TASK STATEMENT:
Please quote exactly the lines below from the line containing "The height and" to the line containing "the robot icon", both lines included, and nothing else.

Records drawn from a dataset:
┄┄┄┄┄┄┄┄┄┄┄┄┄┄┄┄┄┄┄┄
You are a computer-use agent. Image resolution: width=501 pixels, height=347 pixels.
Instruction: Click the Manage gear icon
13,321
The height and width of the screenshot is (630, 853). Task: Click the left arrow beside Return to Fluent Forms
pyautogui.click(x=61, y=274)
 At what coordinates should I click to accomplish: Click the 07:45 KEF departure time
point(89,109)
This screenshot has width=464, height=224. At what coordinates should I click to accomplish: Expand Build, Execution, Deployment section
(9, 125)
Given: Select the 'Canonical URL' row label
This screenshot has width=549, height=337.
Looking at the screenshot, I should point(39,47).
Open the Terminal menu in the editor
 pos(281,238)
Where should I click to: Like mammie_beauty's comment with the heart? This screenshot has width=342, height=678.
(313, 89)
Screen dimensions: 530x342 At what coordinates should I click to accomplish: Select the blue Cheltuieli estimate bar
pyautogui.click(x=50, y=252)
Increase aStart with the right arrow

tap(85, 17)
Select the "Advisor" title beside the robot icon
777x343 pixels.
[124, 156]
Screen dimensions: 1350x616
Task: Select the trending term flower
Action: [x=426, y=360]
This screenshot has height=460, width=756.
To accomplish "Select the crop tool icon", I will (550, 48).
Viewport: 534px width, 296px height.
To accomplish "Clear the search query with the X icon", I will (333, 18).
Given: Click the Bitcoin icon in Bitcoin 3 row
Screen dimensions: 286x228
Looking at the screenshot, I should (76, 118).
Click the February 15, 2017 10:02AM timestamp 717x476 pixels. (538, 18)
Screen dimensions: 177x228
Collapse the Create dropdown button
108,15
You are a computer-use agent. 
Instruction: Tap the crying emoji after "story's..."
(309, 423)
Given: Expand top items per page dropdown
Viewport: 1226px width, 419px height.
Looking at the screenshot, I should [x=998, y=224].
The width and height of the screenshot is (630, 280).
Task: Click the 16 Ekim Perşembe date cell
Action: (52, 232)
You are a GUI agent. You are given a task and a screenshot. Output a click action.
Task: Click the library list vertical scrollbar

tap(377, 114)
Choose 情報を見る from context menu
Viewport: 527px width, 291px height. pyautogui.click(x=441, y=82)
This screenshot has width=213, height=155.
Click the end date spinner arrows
┄┄┄┄┄┄┄┄┄┄┄┄┄┄┄┄┄┄┄┄
SOLUTION BELOW:
The height and width of the screenshot is (630, 853). Task: Click the left arrow beside Return to Fluent Forms
pyautogui.click(x=61, y=274)
 At what coordinates should I click to accomplish: Click the 07:45 KEF departure time
point(89,109)
This screenshot has width=464, height=224. At what coordinates should I click to accomplish: Expand Build, Execution, Deployment section
(9, 125)
Given: Select the 'Canonical URL' row label
This screenshot has width=549, height=337.
Looking at the screenshot, I should point(39,47).
Open the Terminal menu in the editor
 pos(281,238)
Where should I click to: Like mammie_beauty's comment with the heart? This screenshot has width=342, height=678.
(313, 89)
Screen dimensions: 530x342 At what coordinates should I click to accomplish: Select the blue Cheltuieli estimate bar
pyautogui.click(x=50, y=252)
Increase aStart with the right arrow

tap(85, 17)
Select the "Advisor" title beside the robot icon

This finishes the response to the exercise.